• _Text provided_:
#####
= Aftermath of the Houthi takeover in Yemen =

After seizing the capital in September 2014, the Houthis obtained the resignations of President Abdrabbuh Mansur Hadi, Prime Minister Khaled Bahah, and the cabinet in January 2015 and then moved to dissolve parliament and instated the Supreme Revolutionary Committee to govern their territory of Yemen on 6 February 2015. However, despite their military successes and an alleged alliance with the former ruling General People's Congress, the Houthis faced widespread domestic and international opposition to the coup and they assented to United Nations–led talks on a power-sharing deal. At least one analyst went so far as to suggest the Houthis' declaration "fizzled" in the days after it was announced, although they have Ali Abdullah Saleh's political support.

On 21 February 2015, one month after Houthi militants confined him to his residence in Sanaa, Hadi slipped out of the capital and traveled to Aden, the capital of the former People's Democratic Republic of Yemen. In a televised address from his hometown, he declared that the Houthi takeover was illegitimate and indicated he remained the constitutional president of Yemen. Hadi's ex-ministers were released by the Houthis on 16 March as a "goodwill gesture". On 21 March, Hadi officially proclaimed Aden to be the temporary capital of Yemen, until his pledged recapture of Sana'a. Within days, however, a Houthi-led military campaign wrested much of southern Yemen from Hadi's loyalists, prompting Hadi to flee his presidential palace in Aden and Saudi Arabia to launch airstrikes against Houthi positions throughout the country.
#####
• _Stored data_:

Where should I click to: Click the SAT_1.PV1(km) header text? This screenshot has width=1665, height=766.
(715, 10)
#####
• _What this exercise asks_:
(A) In the text on the aftermath of the Houthi takeover in Yemen, rewrite the passage from "After seizing the" to "Saleh's political support.", replacing "parliament" with "the legislature".
(B) According to the text on the Houthi takeover in Yemen, on what date did Hadi officially proclaim Aden the temporary capital of Yemen?
(C) Continue the text on the aftermath of the Houthi takeover in Yemen from its last sentence.

• _Answers in order_:
(A)
After seizing the capital in September 2014, the Houthis obtained the resignations of President Abdrabbuh Mansur Hadi, Prime Minister Khaled Bahah, and the cabinet in January 2015 and then moved to dissolve the legislature and instated the Supreme Revolutionary Committee to govern their territory of Yemen on 6 February 2015. However, despite their military successes and an alleged alliance with the former ruling General People's Congress, the Houthis faced widespread domestic and international opposition to the coup and they assented to United Nations–led talks on a power-sharing deal. At least one analyst went so far as to suggest the Houthis' declaration "fizzled" in the days after it was announced, although they have Ali Abdullah Saleh's political support.

(B) 21 March 2015

(C)
==Background==

The Houthis took control of much of northern Yemen by mid-2014. After President Hadi announced an unpopular cut to fuel subsidies, Abdul-Malik al-Houthi called for demonstrations. In September 2014, the protests gave way to full-blown fighting between Houthi militants and army forces loyal to General Ali Mohsen al-Ahmar in the capital city of Sana'a. The Houthis achieved a swift victory, forcing the government to the bargaining table. In addition to rolling back the fuel subsidy cuts, they also obtained the resignation of Prime Minister Mohammed Basindawa and significant control over the formation of a new "unity government" and constitution-drafting process.

In January 2015, Houthi forces assaulted the presidential palace and private residence of Hadi, placing the president and his ministers under virtual house arrest while demanding further concessions. Hadi and his cabinet resigned on 22 January. Three weeks later, on 6 February, the Houthis declared the House of Representatives defunct and named a Revolutionary Committee led by Mohammed Ali al-Houthi as the acting authority in Yemen.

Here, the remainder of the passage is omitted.